For many types of regression techniques, the coefficients in the
model may not be sufficient to adequately figure out the marginal relationship
between a covariate and the outcome of a regression (or the error in your
estimate). In the simplest case, say you run the following formula in glm:
wages ~ age + age^2
.
Because the output will include coefficients for both age and age squared, it's not immediately apparent what the total marginal relationship is between a change in age and wages. Moreover, computing the error in that estimate is a non-trivial problem.
This non-obviousness of marginal relationships is also a problem for even very simple regressions with functional forms that mean that coefficients are not in the base units of the regression. For example, the coefficients of logistic regression are odds ratios, so even simple regressions are not immediately interpretable.
This package reproduces the margins
command from Stata, which allows for easy
and quick estimation of marginal relationships and the associated error.
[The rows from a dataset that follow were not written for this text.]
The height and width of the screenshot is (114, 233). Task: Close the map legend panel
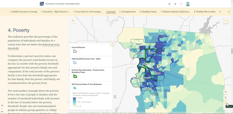pos(112,44)
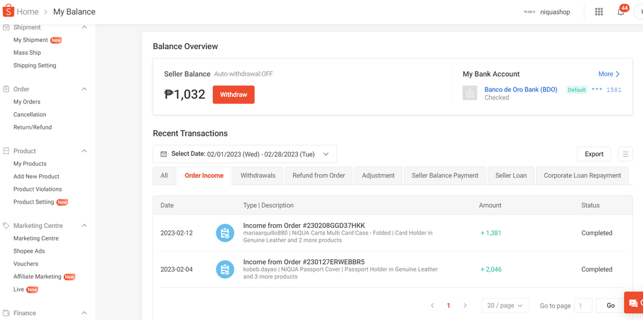Open the Select Date range dropdown

244,154

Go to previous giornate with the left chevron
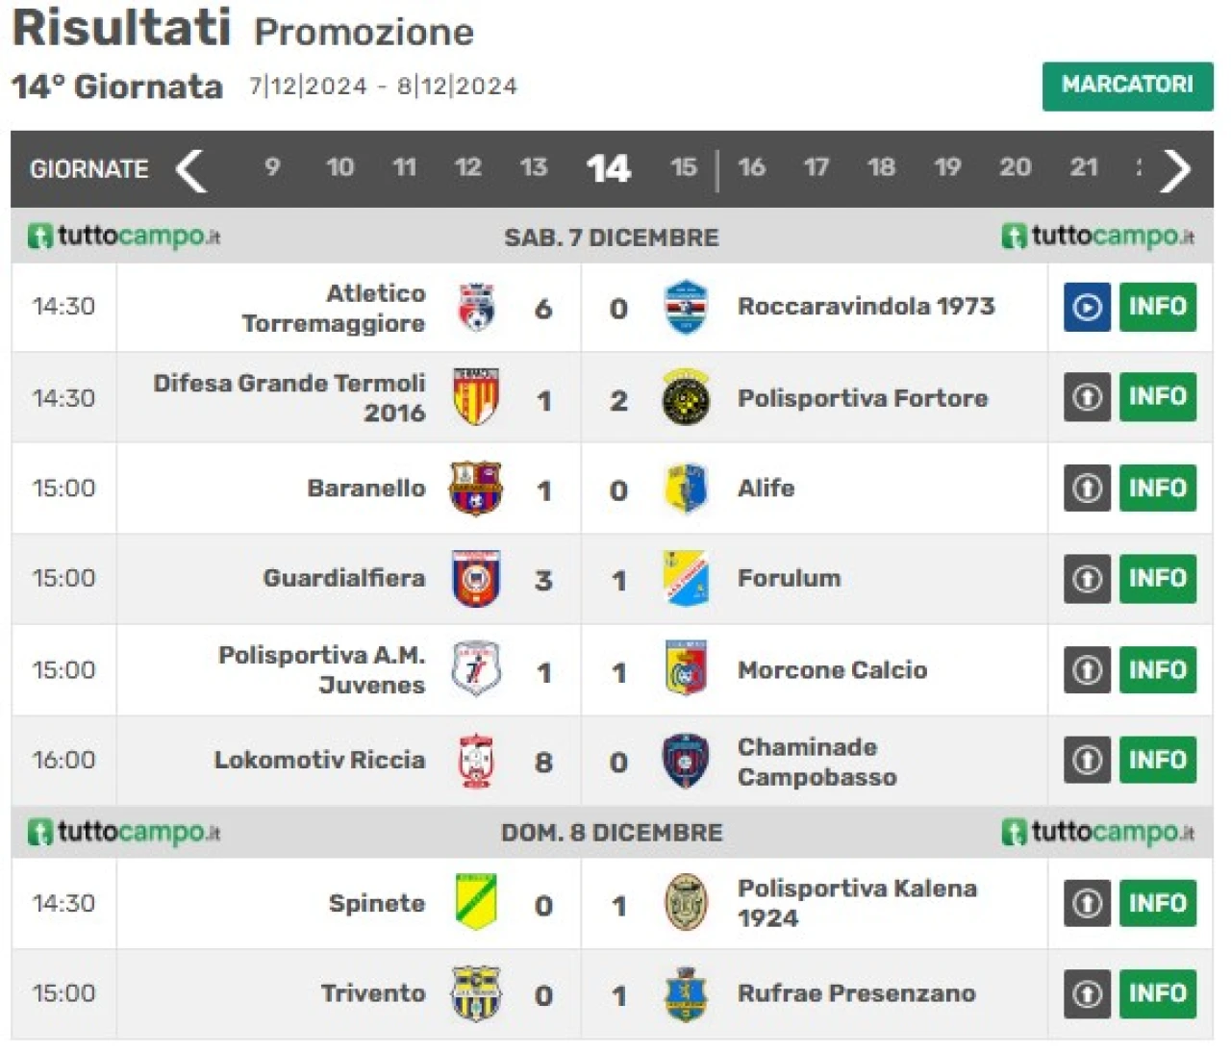pyautogui.click(x=190, y=170)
The
error is computed using the delta method, which we detail
in a separate vignette.
In this vignette, we detail a few possible use cases of the modmarg
package.^[Modmarg is short for model margins.]
We want to ascertain the marginal effect of treatment
on y
while controlling
for age. In this first example we'll use a binned age variable.
library(modmarg) data(margex) g <- glm(y ~ as.factor(agegroup)*as.factor(treatment) , data = margex) summary(g)
It's not at all obvious from these coefficients what the total marginal
relationship is between treatment
and y
.
We can get the predicted margin of y
at the various levels of treatment
.
modmarg::marg(mod = g, var_interest = "treatment", type = 'levels')
Or the effect of a unit change in treatment
.
modmarg::marg(mod = g, var_interest = "treatment", type = "effects")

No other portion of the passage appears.